Combat is the heart of RAGE. There is quite literally no path to victory for the average deck that doesn't involve going into the Hunting Grounds and tearing some fucking Wyrm-foe into shreds and stacking their carcass on your Victory Pile. In Unlimited, I'm not sure it's possible to even theoretically win without combat of some sort.

And in large part, this was the kind of thing which CCGs were expected to deal with. Magic: the Gathering had its Combat Phase, and most other CCGs had some equivalent. RAGE was a bit different than others in that it didn't just do a raw comparison of numbers, but involved an entirely separate Combat deck...and that wasn't the only thing that was different.
Frank

Despite being very central to the game, indeed basically the entire point of the game, the combat in this game is very unclear. No one actually knows how it's supposed to work, there are only theories.

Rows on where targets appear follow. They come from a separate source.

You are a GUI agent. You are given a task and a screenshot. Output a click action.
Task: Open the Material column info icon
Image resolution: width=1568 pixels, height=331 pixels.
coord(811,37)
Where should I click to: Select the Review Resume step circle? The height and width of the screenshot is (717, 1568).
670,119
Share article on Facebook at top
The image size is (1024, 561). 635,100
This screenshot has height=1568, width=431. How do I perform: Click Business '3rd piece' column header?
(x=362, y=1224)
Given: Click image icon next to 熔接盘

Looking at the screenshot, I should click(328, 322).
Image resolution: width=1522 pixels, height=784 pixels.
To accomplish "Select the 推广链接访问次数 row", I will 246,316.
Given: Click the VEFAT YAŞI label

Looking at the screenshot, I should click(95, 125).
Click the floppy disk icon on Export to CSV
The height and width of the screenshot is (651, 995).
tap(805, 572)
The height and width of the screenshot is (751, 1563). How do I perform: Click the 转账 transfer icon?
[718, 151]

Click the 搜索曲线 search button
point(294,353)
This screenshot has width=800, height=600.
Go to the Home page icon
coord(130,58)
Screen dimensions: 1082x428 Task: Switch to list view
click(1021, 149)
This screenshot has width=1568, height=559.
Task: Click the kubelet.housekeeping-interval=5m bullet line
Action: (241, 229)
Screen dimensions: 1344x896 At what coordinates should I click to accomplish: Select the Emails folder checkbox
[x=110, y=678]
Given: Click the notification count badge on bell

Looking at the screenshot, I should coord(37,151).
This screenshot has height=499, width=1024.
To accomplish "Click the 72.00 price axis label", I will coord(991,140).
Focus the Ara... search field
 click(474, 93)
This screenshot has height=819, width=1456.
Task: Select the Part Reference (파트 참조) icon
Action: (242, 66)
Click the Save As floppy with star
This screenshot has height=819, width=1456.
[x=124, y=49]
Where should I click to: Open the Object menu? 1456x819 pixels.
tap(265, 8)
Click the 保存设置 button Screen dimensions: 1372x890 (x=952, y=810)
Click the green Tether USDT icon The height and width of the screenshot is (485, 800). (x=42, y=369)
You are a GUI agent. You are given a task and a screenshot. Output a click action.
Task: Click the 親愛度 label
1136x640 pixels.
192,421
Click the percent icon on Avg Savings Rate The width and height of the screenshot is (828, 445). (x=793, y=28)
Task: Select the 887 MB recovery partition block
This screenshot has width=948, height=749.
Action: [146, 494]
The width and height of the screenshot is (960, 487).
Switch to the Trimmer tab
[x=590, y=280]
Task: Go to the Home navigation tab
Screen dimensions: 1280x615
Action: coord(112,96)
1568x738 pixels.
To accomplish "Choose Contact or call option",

The basic concept is that you have your character and you are in combat with something you are trying to kill, and you play a combat card for your attack and another player plays a combat card for the opponent's attack and then you place your attacks on each other's character and then you repeat that until someone dies or everyone's hand is exhausted and the combat ends in a disgraceful draw. But there's more to it than that and a lot of moving parts.

There are a number of options that make no sense. Each player takes turns issuing combat challenges in order of highest Renown of the Alpha to lowest ( ties are broken with shouting matches or staring contests). Generally this means that you start a combat between your alpha and another player's alpha or one of the enemies in the hunting grounds. But you also have the option to challenge werewolves other than another player's alpha – but if you do that the other player doesn't have to start combat they just have the option of telling you to get lost and then you lose your fucking turn.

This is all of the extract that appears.